The photographs and reproductions are filed in sturdy boxes, their shelf-place determined by national school and then by subdivisions of subject and imagery within an artist’s œuvre. The images, be they photographs or cuttings from sale or exhibition catalogues and periodicals, are mounted on cards with generous margins allowing for captions and annotations, often of inestimable value. In some boxes articles on individual artists, some from obscure or defunct sources, may be found. Rational though this may be in theory, in practice it can lead to omissions and imbalances. Files for leading artists are generally well served in a veritable banquet of boxes, fully answering Witt’s intention that his library was for curators, scholars, dealers and collectors. Files for lesser artists can be equally fertile, though less so as one approaches the twentieth century. But its greatest strength is undoubtedly among the old masters. 

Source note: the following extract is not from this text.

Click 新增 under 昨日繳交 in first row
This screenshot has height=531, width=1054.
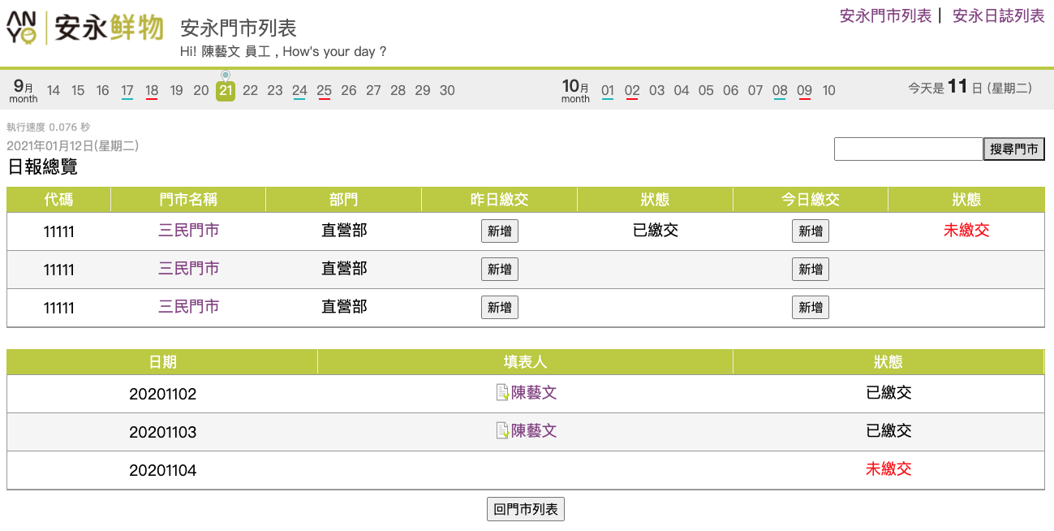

That all has not been well in recent years is underlined by the present crisis, triggered by a financial review of the libraries within the full context of the Institute, an important rec­ommendation of which was the ‘restructuring’ of the Witt and Conway. Quite simply, the libraries lose money. Funding ini­tiatives among dealers and other interested parties have nowhere met increasing costs. Meanwhile, there continues to be a backlog of cataloguing, and important projects, among them the indexing and storing of the Kersting photo archive at the Conway, will be left high and dry. In July it was suggested that the image libraries were ‘no longer central to the Institute’s core objectives’; a few weeks later, after considerable public and private outcry and the announcement of some remission for the libraries, we were reassured that they were ‘an important dimension of [the Courtauld’s] work as a teaching and research institute’ and were ‘a valuable asset for students, scholars and researchers’. These two quotations surely suggest, at the very least, some change of direction within an Institute devoted to the visual arts, whether the photographic libraries are cost effective or not. With the increasing emphasis in teaching moving from connoisseurial skills towards theoretical studies and the increasing availability elsewhere of images online, it is no wonder that in recent years there have seemed to be fewer undergraduate students making use of the libraries. If this were to change – and the study of art history continually sheds and renews its emphases – we may find that students once again wish to know what an object looks like before discovering why it looks as it does. Meanwhile it seems that no further images are to be added. Even if this ‘freeze’ were only temporary, it would still leave unbridgeable lacunae. 

Could the whole collection be digitalised? Some attempts have already been made in this direction but, as far as we know, no masterplan has been suggested. It would be a hugely expensive and time-consuming operation, needing full-time expert guidance. Although it might eventually free up space and make the libraries internationally accessible, it could never replace the value of those comparisons and deductions readily made from image-by-image spreads across a table top, vital to the understanding of individual artists, schools, imagery and technique. 

The remission alluded to above – the re-opening of the libraries on weekdays from 2nd November, with some unidentified skeletal supervision – is some consolation. But this has come more as a sop than a solution. The Photographic Survey could be maintained elsewhere, and could probably cover some of its costs, but the Witt is held in Trust by the Courtauld, provided it abides by Sir Robert’s Deed. The raising of a con­siderable endowment to underpin the libraries seems an obvious solution. This may seem an onerous task in present times, but the Courtauld might be surprised by the warm support that such an appeal would generate. Such support, however, would need responsible co-ordination and this is now a matter of the greatest urgency.